Siamo proprio dei fenomeni allora?
Nulla di più sbagliato.
Eppure se dedicassimo un solo istante a riflettere ci renderemo conto che di quella persona non conosciamo assolutamente niente.
Non abbiamo mai condiviso alcunché, non conosciamo il suo passato e le sue esperienze, non conosciamo i suoi dolori e le sue ferite, non sappiamo niente dei suoi pensieri e dei suoi progetti, non abbiamo vissuto ciò che lui ha vissuto, ma questo poco importa.
È come se da quella chiacchierata di 10 minuti fossimo riusciti a carpire ogni sfumatura di quella persona, in poche sensazioni siamo in grado di riassumere e giudicare la vita intera di una persona che non abbiamo mai conosciuto prima.
Sembra che un veloce scambio di idee sia sufficiente per riuscire ad etichettare una persona, una vita.
Troppo superficiale, troppo riduttivo.
Tutto questo sarebbe quasi ironico, se in gioco non ci fosse la nostra vita e quella delle persone con le quali entriamo in contatto.
Basta qualche scambio di idee per ridurre la vita intera di una persona a una banale, superficiale e riduttiva etichetta.

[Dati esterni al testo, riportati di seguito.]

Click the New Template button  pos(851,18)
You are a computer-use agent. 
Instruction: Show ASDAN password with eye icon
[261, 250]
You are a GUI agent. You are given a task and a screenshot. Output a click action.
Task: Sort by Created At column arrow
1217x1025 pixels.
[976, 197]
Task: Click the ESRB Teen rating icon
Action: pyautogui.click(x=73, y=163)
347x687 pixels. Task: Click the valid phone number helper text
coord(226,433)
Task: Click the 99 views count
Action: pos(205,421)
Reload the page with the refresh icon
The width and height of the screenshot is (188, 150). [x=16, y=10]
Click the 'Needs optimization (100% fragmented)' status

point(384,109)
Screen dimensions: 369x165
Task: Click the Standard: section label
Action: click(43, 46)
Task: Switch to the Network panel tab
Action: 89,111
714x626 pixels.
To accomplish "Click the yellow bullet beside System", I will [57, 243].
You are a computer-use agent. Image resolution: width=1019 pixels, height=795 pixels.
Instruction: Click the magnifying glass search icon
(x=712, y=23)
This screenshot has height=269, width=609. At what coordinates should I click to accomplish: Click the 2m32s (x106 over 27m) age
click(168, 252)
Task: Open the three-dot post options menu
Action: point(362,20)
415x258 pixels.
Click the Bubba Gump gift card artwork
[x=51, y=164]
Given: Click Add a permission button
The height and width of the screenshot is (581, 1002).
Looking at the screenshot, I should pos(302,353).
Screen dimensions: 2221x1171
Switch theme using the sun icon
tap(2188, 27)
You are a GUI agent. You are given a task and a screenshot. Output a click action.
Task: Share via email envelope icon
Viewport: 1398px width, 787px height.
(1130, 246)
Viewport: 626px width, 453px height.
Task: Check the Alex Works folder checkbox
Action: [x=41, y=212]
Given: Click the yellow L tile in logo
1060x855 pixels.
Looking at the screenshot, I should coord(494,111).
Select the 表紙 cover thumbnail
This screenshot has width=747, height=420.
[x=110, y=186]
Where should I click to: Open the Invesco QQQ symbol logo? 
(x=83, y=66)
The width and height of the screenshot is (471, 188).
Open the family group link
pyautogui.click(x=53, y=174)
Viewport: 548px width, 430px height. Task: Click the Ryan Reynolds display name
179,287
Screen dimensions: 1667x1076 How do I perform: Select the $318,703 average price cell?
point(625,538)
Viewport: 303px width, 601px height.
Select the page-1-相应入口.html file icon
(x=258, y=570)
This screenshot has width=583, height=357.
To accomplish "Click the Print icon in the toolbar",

Il giudizio degli altri e i 3 Setacci
Nell’antica Grecia Socrate aveva una grande reputazione di saggezza.
Un giorno venne qualcuno a trovare il grande filosofo e gli disse:
“Sai cosa ho appena sentito sul tuo amico?”
“Un momento” rispose Socrate “Prima che me lo racconti, vorrei farti un test, quello dei tre setacci.”
“I tre setacci?”
“Ma sì” continuò Socrate. “Prima di raccontare ogni cosa sugli altri, è bene prendere il tempo di filtrare ciò che si vorrebbe dire. Io lo chiamo il test dei tre setacci. Il primo setaccio è la verità. Hai verificato se quello che mi dirai è vero?”
“No… ne ho solo sentito parlare.”
“Molto bene. Quindi non sai se è la verità. Continuiamo col secondo setaccio, quello della bontà. Quello che vuoi dirmi sul mio amico è qualcosa di buono?”
“Ah no, al contrario!”
“Dunque” continuò Socrate “vuoi raccontarmi brutte cose su di lui e non sei nemmeno certo che siano vere. Forse puoi ancora passare il test, rimane il terzo setaccio, quello dell’utilità. È utile che io sappia cosa avrebbe fatto questo amico?”
“No davvero.”
“Allora” concluse Socrate “se ciò che volevi raccontarmi non è né vero, né buono, né utile perché volevi dirmelo? Preferisco non saperlo e consiglio a te di dimenticarlo.”
Così come non apprezzi coloro che si ergono a giudici allora non farlo neppure tu.
Prima di parlare male di qualcuno, di esprimere un giudizio o ascoltare maldicenze è opportuno soffermarsi un attimo a riflettere.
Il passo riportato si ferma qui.